- PROBLEM: An exact, complete copy of the data is all that is needed.

(Records excerpted from a collection)
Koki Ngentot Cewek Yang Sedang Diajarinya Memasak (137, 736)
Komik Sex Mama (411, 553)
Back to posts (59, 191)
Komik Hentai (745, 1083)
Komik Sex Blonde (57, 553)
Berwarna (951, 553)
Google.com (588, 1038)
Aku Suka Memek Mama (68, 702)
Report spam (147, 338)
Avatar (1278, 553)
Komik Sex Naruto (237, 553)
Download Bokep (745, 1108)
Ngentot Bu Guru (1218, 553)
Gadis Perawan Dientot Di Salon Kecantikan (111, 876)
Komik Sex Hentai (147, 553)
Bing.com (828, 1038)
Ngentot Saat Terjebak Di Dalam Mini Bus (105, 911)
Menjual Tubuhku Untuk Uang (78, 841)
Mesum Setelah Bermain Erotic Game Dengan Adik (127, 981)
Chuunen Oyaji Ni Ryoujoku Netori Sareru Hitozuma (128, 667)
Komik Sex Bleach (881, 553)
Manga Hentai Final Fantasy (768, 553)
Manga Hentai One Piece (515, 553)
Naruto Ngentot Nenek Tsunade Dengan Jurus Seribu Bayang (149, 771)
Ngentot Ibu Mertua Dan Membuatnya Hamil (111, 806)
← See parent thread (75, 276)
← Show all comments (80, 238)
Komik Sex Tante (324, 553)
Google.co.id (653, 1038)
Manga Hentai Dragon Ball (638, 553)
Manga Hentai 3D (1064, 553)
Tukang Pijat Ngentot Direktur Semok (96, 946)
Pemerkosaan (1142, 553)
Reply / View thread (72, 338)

- THE ANSWER:
Koki Ngentot Cewek Yang Sedang Diajarinya Memasak (137, 736)
Komik Sex Mama (411, 553)
Back to posts (59, 191)
Komik Hentai (745, 1083)
Komik Sex Blonde (57, 553)
Berwarna (951, 553)
Google.com (588, 1038)
Aku Suka Memek Mama (68, 702)
Report spam (147, 338)
Avatar (1278, 553)
Komik Sex Naruto (237, 553)
Download Bokep (745, 1108)
Ngentot Bu Guru (1218, 553)
Gadis Perawan Dientot Di Salon Kecantikan (111, 876)
Komik Sex Hentai (147, 553)
Bing.com (828, 1038)
Ngentot Saat Terjebak Di Dalam Mini Bus (105, 911)
Menjual Tubuhku Untuk Uang (78, 841)
Mesum Setelah Bermain Erotic Game Dengan Adik (127, 981)
Chuunen Oyaji Ni Ryoujoku Netori Sareru Hitozuma (128, 667)
Komik Sex Bleach (881, 553)
Manga Hentai Final Fantasy (768, 553)
Manga Hentai One Piece (515, 553)
Naruto Ngentot Nenek Tsunade Dengan Jurus Seribu Bayang (149, 771)
Ngentot Ibu Mertua Dan Membuatnya Hamil (111, 806)
← See parent thread (75, 276)
← Show all comments (80, 238)
Komik Sex Tante (324, 553)
Google.co.id (653, 1038)
Manga Hentai Dragon Ball (638, 553)
Manga Hentai 3D (1064, 553)
Tukang Pijat Ngentot Direktur Semok (96, 946)
Pemerkosaan (1142, 553)
Reply / View thread (72, 338)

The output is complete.